Throughout a forecast process the OBR, in conjunction with other government departments, uses a number of approaches to understand uncertainty in our fiscal forecasts. This box set out these approaches in detail and looked at those taken when incorporating the fiscal impacts of new policy announcements.

In each Economic and fiscal outlook (EFO) we consider the risks and uncertainties around the forecasts of key fiscal aggregates – such as borrowing and debt – through the use, as set out above, of fan charts, alternative scenarios, sensitivity analysis, and specific risk assessment sections. This often builds on analysis produced for the economy forecast and explains how aggregate level macroeconomic risks could affect the overall fiscal forecast. In addition, the forecasts of the fiscal aggregates are built up through forecasts produced by government departments for all the individual elements of tax and spending. We engage continuously with these departments to understand the uncertainties in their forecasts that are not related to those that we consider at the aggregate level. Throughout the forecast process we use several approaches, in conjunction with departments, to understand these uncertainties:

  • Challenge meetings are held for most tax and spending forecasts at least once during a forecast process, where departmental analysts present their central forecasts and the key uncertainties and risks around these for the OBR to scrutinise. We take a proportional approach to assessing these risks based on the complexity and size of the individual forecast components.
  • Model returns are often compared against ready reckoner tools to test the sensitivity of a forecast to key economic assumptions. Where there are material deviations from what we would expect given economic changes, we will highlight and explain the reasons disaggregated into individual fiscal forecast factors.
  • Sensitivity analysis is presented around some individual tax and spend forecasts to explain the impact of material fiscal forecast judgements. Examples of this have included the impact different electric vehicle uptake assumptions on the transport taxes forecasts and different scenarios for the underspend assumption within the departmental expenditure limits (DELs) forecast.
  • We work closely with departments on in-year monitoring of tax and spend data to track the performance of our forecast against latest outturn data, based on our published monthly profiles. We hold regular meetings throughout the year to understand if differences are temporary or structural and the uncertainty that these differences may create for individual forecast areas at our next forecast. We also use tools such as the FER to analyse overall differences from outturn.

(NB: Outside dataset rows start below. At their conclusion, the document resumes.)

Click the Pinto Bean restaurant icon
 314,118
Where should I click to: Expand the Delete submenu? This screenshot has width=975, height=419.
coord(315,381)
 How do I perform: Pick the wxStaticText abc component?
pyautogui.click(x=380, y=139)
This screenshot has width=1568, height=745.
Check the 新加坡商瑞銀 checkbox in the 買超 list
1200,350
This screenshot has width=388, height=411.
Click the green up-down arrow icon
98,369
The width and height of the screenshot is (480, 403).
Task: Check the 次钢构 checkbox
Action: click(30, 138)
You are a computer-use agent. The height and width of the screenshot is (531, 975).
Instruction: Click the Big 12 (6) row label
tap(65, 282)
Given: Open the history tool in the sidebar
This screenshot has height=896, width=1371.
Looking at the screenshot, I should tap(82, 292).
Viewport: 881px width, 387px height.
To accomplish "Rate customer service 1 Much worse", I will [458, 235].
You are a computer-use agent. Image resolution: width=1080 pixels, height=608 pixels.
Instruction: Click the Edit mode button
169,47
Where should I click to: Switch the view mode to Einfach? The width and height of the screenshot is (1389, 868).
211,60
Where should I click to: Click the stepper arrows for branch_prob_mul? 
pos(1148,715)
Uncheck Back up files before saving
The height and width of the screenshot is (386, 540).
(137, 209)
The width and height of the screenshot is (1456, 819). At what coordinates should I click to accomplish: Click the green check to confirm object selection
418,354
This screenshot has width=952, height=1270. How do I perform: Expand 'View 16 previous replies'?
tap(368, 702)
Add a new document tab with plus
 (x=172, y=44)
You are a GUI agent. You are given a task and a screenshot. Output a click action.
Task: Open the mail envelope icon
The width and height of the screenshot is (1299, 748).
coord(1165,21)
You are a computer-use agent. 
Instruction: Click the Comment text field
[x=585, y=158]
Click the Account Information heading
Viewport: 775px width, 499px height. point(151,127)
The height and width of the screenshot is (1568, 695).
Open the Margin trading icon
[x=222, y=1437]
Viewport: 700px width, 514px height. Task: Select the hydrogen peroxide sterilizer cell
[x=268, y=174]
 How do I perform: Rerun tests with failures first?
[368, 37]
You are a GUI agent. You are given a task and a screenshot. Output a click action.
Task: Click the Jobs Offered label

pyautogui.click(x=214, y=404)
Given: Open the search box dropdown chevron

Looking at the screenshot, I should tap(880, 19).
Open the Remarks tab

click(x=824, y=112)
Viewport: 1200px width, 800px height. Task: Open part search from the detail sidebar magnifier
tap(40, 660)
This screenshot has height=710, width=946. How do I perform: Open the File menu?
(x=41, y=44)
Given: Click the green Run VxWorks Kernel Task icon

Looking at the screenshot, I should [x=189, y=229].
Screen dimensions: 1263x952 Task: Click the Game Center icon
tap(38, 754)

We also with work with departments to make further assessments of risk and uncertainty when we incorporate the fiscal impact of new policy announcements into the forecast:

  • Costing notes written by the responsible departments provide a detailed analysis and assessment of the fiscal impact of each new policy and contain a section on the key assumptions and uncertainties, maintaining a proportional approach to the size and complexity of the policy. Departmental analysts will also often provide sensitivity analysis of key assumptions and the impact of alternative assumptions.
  • Based on costing notes and engagement with departments we assign an uncertainty rating to all policy costings supplied to us following the costings engagement outlined above.a We assign uncertainty rankings for each of three components of the costing – data, behaviour and modelling – highlighting the largest concern of these three components and assigning an overall uncertainty rating. In the EFO we specifically highlight the measures that we have deemed to have an overall ‘high’ or ‘very high’ uncertainty rating.

This box was originally published in Forecast evaluation report – July 2025

a See our policy costings uncertainty ratings database for a measure-by-measure breakdown of uncertainty ratings for all policy costings since December 2014.